═══ STUDY MATERIAL

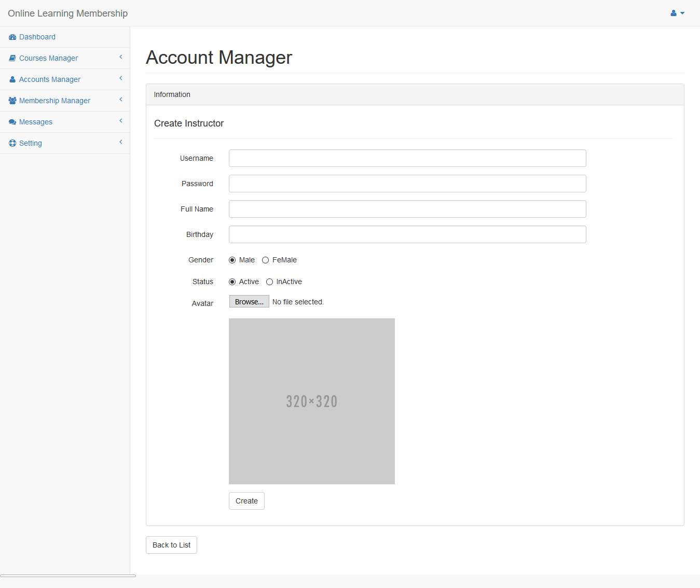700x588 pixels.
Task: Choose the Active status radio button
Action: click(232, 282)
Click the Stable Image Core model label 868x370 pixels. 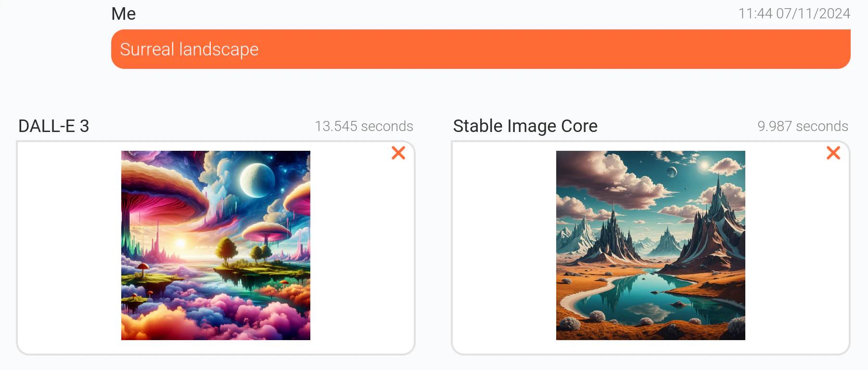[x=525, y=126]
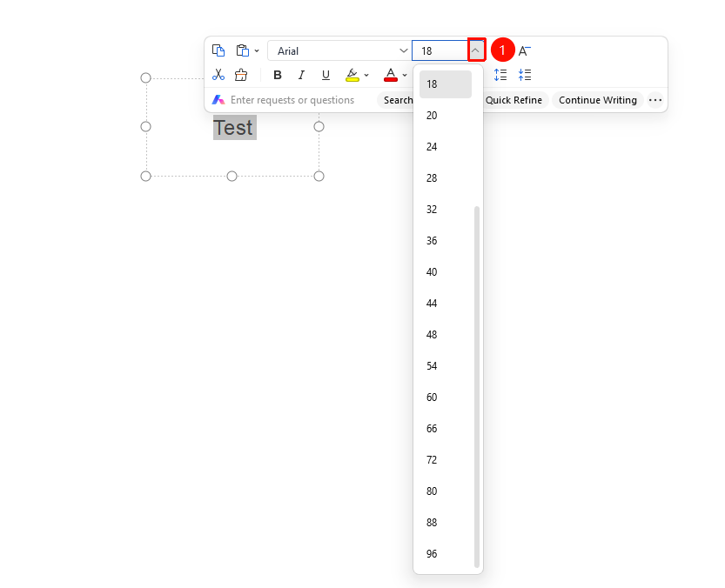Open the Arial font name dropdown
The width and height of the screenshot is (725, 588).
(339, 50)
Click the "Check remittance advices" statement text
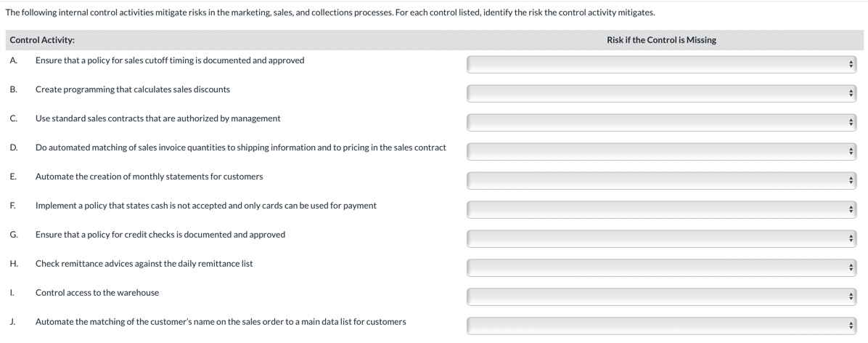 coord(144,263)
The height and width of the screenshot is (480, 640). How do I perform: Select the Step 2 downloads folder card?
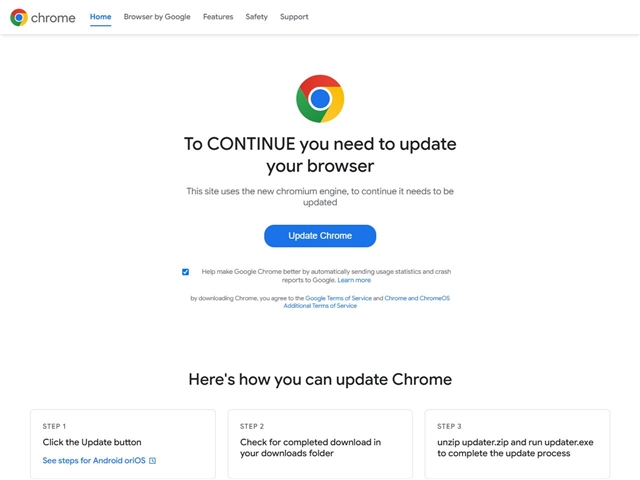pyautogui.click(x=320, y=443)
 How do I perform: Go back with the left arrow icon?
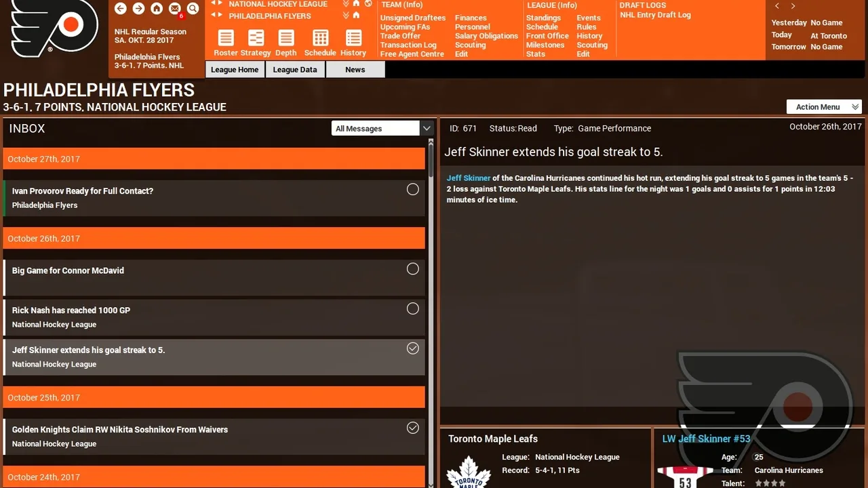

══════

◆ WORK TO BE COMPLETED ◆
Omit all pictures, and repeat exactly the lines from the line containing "The height and" through the end of the data.

◆ REPLY TO THE TASK ◆
The height and width of the screenshot is (480, 640). How do I perform: Select the Step 2 downloads folder card?
pyautogui.click(x=320, y=443)
 How do I perform: Go back with the left arrow icon?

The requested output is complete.